While a rating upgrade over the intermediate term is unlikely, if GMP is able to improve returns in both its Capital Markets and Wealth Management businesses, while diversifying away from the Resource sector, these developments could put positive pressure on its rating.
Notes:
All figures are in Canadian dollars unless otherwise noted.
The principal methodologies are the Global Methodology for Rating Banks and Banking Organisations (May 2017) and Preferred Share and Hybrid Criteria for Corporate Issuers (December 2016). These can be found at http://www.dbrs.com/about/methodologies.
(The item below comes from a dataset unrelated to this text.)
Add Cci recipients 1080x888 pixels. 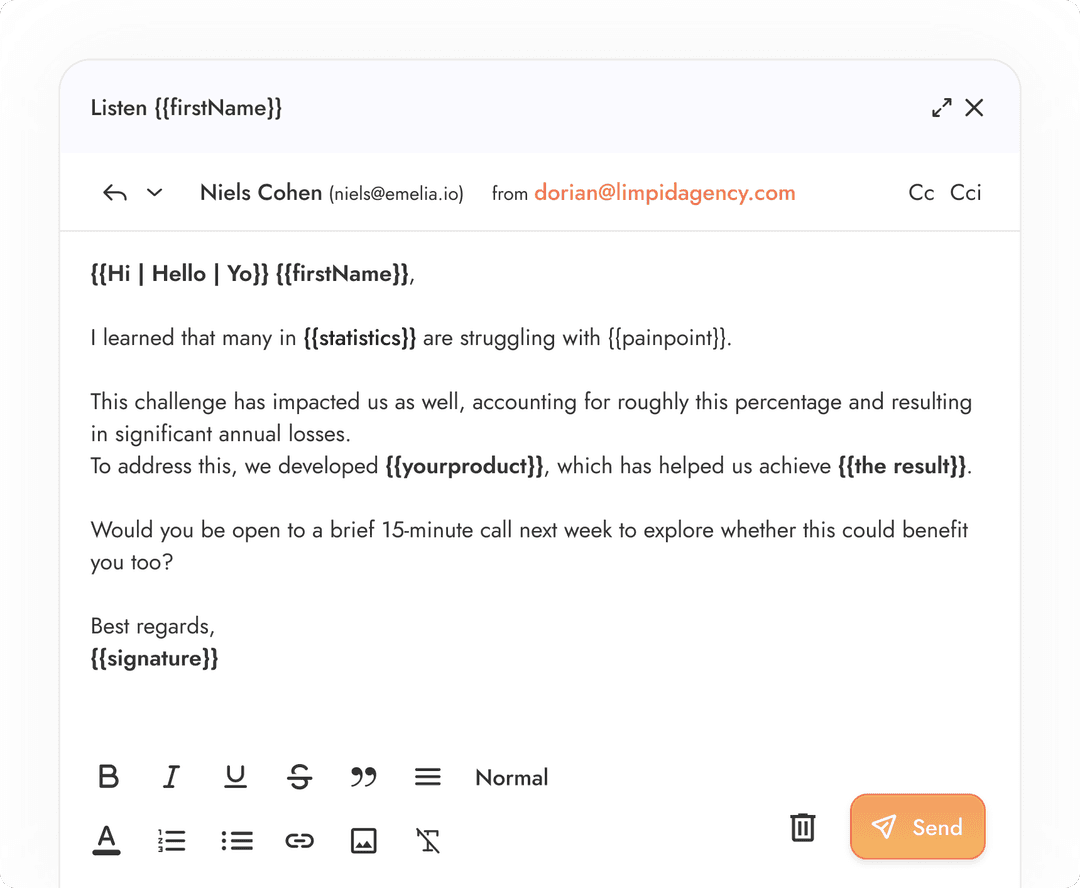(x=965, y=192)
The primary sources of information used for this rating include company documents and SNL Financial. DBRS considers the information available to it for the purposes of providing this rating was of satisfactory quality.
This rating is endorsed by DBRS Ratings Limited for use in the European Union.
Lead Analyst: Lisa Kwasnowski, Senior Vice President
Rating Committee Chair: Michael Driscoll, Managing Director
Initial Rating Date: February 1, 2011
Last Rating Date: May 26, 2016
The rated entity or its related entities did participate in the rating process. DBRS did have access to the accounts and other relevant internal documents of the rated entity or its related entities.